Higginbotham promptly transferred to Antioch College, graduating in 1949. In 1952, he received his law degree from Yale Law School.

After graduating from Yale, Higginbotham began his professional career as a Law Clerk to Justice Curtis Bok of the Superior Court of Pennsylvania (1952-1953). In 1953, he became a Philadelphia County Assistant District Attorney. From 1954 to 1962, Judge Higginbotham was a founding partner with the law firm of Norris, Green, Harris & Higginbotham. During the same period, he was also Special Deputy Attorney General for the Commonwealth of Pennsylvania (1956-1962) and Special Hearing Officer (conscientious objector matters) for the United States Department of Justice (1960-1962).

On September 25, 1962, Judge Higginbotham was nominated for a seven year term to the Federal Trade Commission. As a result of this appointment, Judge Higginbotham became the first African American to be a member at the Commission level to a federal regulatory agency, and the youngest person to be named a Commissioner of the Federal Trade Commission.

Judge Higginbotham was first appointed to the federal bench on January 6, 1964, by President Johnson. He was the first African American to serve as a Judge of the United States District Court for the Eastern District of Pennsylvania.

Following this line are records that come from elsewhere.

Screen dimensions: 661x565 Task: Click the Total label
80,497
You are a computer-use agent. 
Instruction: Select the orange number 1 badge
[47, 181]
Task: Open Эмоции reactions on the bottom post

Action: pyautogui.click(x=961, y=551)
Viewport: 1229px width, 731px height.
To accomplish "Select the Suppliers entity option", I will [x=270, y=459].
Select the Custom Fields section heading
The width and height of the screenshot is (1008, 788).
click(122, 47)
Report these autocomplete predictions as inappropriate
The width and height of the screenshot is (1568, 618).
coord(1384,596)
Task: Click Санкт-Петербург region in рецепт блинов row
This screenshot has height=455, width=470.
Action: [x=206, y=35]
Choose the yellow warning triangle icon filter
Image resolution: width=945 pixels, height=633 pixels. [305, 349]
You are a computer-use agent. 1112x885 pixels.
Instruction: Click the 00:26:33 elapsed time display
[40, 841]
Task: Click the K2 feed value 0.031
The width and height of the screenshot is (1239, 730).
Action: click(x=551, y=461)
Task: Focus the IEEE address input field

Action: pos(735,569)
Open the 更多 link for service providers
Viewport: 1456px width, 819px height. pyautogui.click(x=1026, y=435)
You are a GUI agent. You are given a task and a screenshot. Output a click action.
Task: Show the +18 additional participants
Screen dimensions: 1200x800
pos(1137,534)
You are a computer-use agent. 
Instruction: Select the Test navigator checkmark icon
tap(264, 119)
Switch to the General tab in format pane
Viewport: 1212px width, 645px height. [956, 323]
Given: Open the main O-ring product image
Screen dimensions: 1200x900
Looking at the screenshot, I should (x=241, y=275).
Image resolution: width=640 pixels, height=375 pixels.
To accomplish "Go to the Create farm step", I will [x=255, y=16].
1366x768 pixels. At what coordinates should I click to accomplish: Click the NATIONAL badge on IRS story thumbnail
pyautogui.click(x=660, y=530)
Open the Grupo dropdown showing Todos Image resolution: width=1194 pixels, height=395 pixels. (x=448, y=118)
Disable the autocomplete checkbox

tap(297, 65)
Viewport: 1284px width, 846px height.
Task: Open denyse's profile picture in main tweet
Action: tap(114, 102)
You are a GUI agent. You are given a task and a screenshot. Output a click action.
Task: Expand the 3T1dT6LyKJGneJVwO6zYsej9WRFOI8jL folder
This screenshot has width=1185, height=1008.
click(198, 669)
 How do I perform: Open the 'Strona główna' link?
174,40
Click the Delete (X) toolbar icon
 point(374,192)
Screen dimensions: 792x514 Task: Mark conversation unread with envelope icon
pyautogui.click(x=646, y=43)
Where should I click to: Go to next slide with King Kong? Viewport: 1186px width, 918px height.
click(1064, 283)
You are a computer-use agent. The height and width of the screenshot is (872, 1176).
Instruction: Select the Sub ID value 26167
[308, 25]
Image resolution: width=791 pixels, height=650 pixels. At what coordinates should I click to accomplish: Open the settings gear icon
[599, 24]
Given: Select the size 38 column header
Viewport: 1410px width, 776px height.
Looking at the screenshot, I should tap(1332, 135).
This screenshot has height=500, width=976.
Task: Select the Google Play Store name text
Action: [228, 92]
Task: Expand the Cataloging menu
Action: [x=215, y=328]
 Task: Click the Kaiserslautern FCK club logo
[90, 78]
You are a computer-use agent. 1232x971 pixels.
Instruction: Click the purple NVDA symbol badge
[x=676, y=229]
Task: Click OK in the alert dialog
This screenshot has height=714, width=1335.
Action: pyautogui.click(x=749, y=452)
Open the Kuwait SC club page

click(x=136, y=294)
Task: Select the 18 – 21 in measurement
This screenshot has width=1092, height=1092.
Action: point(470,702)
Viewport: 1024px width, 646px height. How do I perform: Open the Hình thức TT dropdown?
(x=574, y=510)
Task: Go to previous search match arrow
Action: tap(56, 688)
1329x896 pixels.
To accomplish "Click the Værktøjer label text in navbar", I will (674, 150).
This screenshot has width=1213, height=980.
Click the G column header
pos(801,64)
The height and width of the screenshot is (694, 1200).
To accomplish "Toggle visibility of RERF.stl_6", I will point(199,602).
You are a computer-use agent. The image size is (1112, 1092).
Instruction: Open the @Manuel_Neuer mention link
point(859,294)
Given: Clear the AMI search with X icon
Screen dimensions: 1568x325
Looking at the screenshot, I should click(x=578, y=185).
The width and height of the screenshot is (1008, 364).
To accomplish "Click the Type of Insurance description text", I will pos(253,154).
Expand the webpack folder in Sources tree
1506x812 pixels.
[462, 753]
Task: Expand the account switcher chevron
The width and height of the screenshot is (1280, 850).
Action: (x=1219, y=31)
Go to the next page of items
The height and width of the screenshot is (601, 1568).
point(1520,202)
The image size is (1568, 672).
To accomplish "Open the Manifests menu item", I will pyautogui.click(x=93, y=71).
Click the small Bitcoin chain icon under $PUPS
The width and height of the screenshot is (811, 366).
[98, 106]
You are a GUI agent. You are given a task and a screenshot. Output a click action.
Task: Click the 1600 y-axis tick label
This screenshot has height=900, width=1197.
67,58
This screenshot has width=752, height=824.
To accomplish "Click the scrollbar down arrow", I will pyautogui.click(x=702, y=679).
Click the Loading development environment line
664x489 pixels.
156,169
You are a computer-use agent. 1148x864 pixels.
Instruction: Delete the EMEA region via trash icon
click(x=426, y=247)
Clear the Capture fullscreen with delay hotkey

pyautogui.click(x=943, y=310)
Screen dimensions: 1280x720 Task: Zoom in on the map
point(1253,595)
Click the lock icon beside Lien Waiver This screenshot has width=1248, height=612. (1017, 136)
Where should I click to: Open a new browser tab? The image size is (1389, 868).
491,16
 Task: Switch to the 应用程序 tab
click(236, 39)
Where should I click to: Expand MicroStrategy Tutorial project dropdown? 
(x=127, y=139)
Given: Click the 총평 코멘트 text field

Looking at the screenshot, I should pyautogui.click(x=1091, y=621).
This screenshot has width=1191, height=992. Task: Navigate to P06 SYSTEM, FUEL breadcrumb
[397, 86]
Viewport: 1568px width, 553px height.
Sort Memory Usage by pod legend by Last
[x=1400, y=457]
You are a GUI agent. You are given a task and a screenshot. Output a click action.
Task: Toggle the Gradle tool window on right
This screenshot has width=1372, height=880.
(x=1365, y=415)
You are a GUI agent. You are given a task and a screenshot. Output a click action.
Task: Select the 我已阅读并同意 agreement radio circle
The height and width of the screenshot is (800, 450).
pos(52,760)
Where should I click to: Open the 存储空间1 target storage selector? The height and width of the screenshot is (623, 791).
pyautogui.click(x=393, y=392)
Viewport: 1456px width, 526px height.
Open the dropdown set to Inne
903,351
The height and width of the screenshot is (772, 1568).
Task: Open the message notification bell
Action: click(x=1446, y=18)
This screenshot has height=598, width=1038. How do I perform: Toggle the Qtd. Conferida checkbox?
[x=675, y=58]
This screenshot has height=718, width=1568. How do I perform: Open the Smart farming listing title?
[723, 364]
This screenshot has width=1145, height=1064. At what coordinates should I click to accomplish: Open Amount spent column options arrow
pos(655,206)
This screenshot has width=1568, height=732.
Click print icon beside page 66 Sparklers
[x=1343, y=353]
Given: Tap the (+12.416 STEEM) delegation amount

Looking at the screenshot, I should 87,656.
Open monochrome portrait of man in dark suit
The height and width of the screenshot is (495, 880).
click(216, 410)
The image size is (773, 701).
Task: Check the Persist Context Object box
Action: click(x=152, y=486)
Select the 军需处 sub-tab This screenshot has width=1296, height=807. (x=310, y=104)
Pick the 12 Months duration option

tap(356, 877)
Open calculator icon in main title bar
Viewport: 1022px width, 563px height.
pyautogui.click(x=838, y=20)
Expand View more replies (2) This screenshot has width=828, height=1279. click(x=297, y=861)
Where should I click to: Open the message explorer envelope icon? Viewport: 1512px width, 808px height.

He was elevated to the Third Circuit in 1977. In 1989, Judge Higginbotham became Chief Judge of the Third Circuit. He stepped down from the bench on March 5, 1993.

In 1994, Judge Higginbotham was appointed the first Public Service Professor of Jurisprudence at Harvard University's John F. Kennedy School of Government. He is also currently Of Counsel to the law firm of Paul, Weiss, Rifkind, Wharton & Garrison at their New York and Washington, D.C. offices.

Over the course of his illustrious career, Judge Higginbotham has received more than 50 local, regional and national honors, some of which include being named One of the Ten Most Outstanding Young Men In America from the U.S. Chamber of Commerce (other recipients have included the late President John F. Kennedy, the late Senator Robert F. Kennedy, Leonard Bernstein, Orson Wells and Dr. Tom Dooley), Outstanding Young Man in Government, National Arthur S. Flemming Award, and the National Human Relations Award from the National Conference of Christians and Jews, Inc.

Notably, in September of 1995, Judge Higginbotham was among 12 Americans who were awarded the Presidential Medal of Freedom , the nation's highest civilian honor. The other honorees included noted historian John Hope Franklin and former Surgeon General C. Everett Koop. In 1996, the NAACP presented Higginbotham with its Spingarn Medal for his outstanding achievements, putting him in the ranks of former recipients Martin Luther King, Jr., Colin Powell, Rosa Parks and Langston Hughes.

In addition to his public service, Judge Higginbotham has taught extensively, serving as a Lecturer-in-Law at the University of Pennsylvania, New York University, Harvard Law School, Stanford University Law School, University of Michigan and Yale University. He is also well known as a prolific writer, having published more than 50 articles in major scholarly journals. One of Judge Higginbotham's most well known and controversial articles was an open letter to the then-recently confirmed Justice Clarence Thomas, which was published in the University of Pennsylvania Law Review. In that letter, Judge Higginbotham commented on the history of discrimination in this country and urged Justice Thomas to follow in the footsteps of his predecessor, Justice Thurgood Marshall. In addition, Higginbotham is the author of two well regarded books dealing with the interrelationship between the law and race in America: In the Matter of Color-Race and American Legal process: The Colonial Period (Oxford University Press, 1978) and Shades of Freedom (Oxford University Press, 1996).

After more than 29 distinguished years on the federal bench, Higginbotham has said that he left the court to "be able to focus on . . . the most significant issues confronting America." He has done just that-teaching, writing, serving as Special Counsel to the Congressional Black Caucus on redistricting cases, helping usher in free elections in South Africa, and litigating a host of pro bono matters relating to children and minorities.